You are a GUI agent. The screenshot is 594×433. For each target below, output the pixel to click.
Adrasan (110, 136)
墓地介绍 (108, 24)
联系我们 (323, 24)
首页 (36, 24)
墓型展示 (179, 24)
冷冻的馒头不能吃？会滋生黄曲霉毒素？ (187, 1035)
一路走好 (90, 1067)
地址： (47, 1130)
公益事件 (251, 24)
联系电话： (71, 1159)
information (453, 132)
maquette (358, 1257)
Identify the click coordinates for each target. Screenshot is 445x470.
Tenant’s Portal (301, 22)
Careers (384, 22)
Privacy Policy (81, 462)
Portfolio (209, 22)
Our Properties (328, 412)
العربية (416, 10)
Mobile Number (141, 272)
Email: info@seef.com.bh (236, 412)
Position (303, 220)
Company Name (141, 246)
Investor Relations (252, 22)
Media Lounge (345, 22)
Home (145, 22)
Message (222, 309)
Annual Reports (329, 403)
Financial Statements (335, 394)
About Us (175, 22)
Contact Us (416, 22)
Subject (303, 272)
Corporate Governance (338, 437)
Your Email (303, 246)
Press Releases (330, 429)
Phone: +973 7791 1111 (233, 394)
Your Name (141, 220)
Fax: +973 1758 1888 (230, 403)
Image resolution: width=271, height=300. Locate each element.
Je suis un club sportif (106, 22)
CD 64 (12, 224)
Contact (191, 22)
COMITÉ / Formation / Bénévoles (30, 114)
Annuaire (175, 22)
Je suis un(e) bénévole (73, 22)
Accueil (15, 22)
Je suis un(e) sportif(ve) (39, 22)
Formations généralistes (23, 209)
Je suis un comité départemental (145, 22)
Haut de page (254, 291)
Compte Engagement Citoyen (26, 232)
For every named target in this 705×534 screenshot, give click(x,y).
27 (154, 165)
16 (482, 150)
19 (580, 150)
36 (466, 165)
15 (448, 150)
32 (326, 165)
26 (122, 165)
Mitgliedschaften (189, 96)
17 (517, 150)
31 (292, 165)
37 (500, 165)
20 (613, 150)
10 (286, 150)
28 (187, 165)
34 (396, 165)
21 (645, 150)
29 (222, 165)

=-=-=

_To be done_:
Convert the lines of the listing above, from the line containing "Image resolution: width=271, height=300." through the end of the listing, into a JSON list of strings with one string per line and blank lines omitted.

_Solved exercise_:
[
  "Image resolution: width=271, height=300. Locate each element.",
  "Je suis un club sportif (106, 22)",
  "CD 64 (12, 224)",
  "Contact (191, 22)",
  "COMITÉ / Formation / Bénévoles (30, 114)",
  "Annuaire (175, 22)",
  "Je suis un(e) bénévole (73, 22)",
  "Accueil (15, 22)",
  "Je suis un(e) sportif(ve) (39, 22)",
  "Formations généralistes (23, 209)",
  "Je suis un comité départemental (145, 22)",
  "Haut de page (254, 291)",
  "Compte Engagement Citoyen (26, 232)",
  "For every named target in this 705×534 screenshot, give click(x,y).",
  "27 (154, 165)",
  "16 (482, 150)",
  "19 (580, 150)",
  "36 (466, 165)",
  "15 (448, 150)",
  "32 (326, 165)",
  "26 (122, 165)",
  "Mitgliedschaften (189, 96)",
  "17 (517, 150)",
  "31 (292, 165)",
  "37 (500, 165)",
  "20 (613, 150)",
  "10 (286, 150)",
  "28 (187, 165)",
  "34 (396, 165)",
  "21 (645, 150)",
  "29 (222, 165)"
]